從圖7 的響應面分析圖可以看出，在一個變量確定的情況下，其他兩個因素對綜合評分的影響基本呈拋物線狀，且存在極大值點，變化趨勢為先增大后減小。響應面越陡，等高線的疏密度分布越不均勻，說明交互作用越大。圖7 的（a）、（c）圖中曲面相對較為陡峭，（b）、（d）圖中等高線的疏密度分布較不均勻、呈近似馬鞍形[38]，說明裝瓶量與發酵溫度、裝瓶量與發酵時間均有一定交互作用，對綜合評分有一定的影響，但不顯著，與表8 中的P值相對應（P＞0.05）。圖7 的（e）圖雖然曲面相對較為陡峭，但是其等高線（f）圖近似圓形，說明發酵溫度與發酵時間的交互作用不顯著，這與回歸模型中的方差分析結果一致。

2.6 驗證實驗

回歸模型預測的納豆發酵產γ-PGA 最優發酵條件及綜合評分為：裝瓶量19.89%，發酵溫度37.06 ℃，發酵時間24.20 h，綜合評分為10.05。根據實際情況，將發酵條件修正為裝瓶量19.90%、發酵溫度37.10 ℃、發酵時間24.20 h，進行3 次平行發酵驗證實驗。結果得出，γ-PGA 產量為3.65 mg/g，感官總評分為31.67 分，綜合評分為10.04 分。
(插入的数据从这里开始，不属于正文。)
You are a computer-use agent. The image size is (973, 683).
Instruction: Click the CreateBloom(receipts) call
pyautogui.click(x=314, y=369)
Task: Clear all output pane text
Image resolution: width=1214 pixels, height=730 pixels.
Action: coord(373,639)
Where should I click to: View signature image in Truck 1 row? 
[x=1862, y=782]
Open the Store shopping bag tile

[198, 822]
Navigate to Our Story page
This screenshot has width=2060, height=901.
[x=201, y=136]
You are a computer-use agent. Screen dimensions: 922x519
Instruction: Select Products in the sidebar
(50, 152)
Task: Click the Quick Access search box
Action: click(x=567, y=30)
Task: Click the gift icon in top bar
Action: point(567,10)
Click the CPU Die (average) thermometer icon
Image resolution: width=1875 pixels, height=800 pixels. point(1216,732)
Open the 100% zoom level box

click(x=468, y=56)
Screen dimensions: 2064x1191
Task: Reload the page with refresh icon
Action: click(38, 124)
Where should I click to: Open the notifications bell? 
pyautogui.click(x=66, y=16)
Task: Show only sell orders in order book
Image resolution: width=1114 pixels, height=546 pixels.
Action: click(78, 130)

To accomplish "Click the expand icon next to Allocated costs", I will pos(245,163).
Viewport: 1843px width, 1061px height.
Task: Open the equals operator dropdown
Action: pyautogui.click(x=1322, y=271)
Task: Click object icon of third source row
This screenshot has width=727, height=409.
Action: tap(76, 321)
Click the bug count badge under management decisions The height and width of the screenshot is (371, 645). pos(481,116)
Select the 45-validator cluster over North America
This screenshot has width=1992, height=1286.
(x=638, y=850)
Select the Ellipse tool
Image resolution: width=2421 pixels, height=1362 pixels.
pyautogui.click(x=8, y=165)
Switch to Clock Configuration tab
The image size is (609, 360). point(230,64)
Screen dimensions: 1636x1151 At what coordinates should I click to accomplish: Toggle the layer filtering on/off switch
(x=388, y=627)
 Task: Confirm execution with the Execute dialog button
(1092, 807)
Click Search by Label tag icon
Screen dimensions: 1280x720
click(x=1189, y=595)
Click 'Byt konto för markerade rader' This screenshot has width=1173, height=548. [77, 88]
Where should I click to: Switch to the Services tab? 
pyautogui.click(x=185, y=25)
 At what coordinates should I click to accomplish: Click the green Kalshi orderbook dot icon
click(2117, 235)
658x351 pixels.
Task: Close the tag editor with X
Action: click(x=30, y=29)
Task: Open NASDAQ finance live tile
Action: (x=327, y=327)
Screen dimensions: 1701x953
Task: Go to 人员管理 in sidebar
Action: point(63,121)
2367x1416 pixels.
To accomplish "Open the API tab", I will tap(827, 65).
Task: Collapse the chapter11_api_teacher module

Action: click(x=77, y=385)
實際值與預測值無顯著性差異（P＞0.05），說明得到的最優發酵條件參數可靠，模型得到的實驗結果具有較強的實際意義。

3 結論

以γ-PGA 產生量和納豆感官總分的綜合評分為依據，對納豆發酵產γ-PGA 進行工藝優化。結果表明：在大豆浸泡pH、接種量、裝瓶量、發酵溫度和發酵時間單因素優化實驗的基礎上，采用Plackett-Burman 試驗設計方法篩選出對綜合評分影響最大的3 個因素是裝瓶量、發酵溫度和發酵時間。通過最陡爬坡試驗選取接近綜合得分最高的3 個重要水平，最后通過Box-Behnken 響應面試驗設計，得到納豆發酵產γ-PGA 的最優實際發酵條件：裝瓶量19.90%、發酵溫度37.10 ℃、發酵時間24.20 h，此時，綜合評分為10.05。最終驗證實驗的綜合評分為10.04，與預測值相差不大。這說明模型得到的預測結果穩定可靠，能夠指導實際生產應用。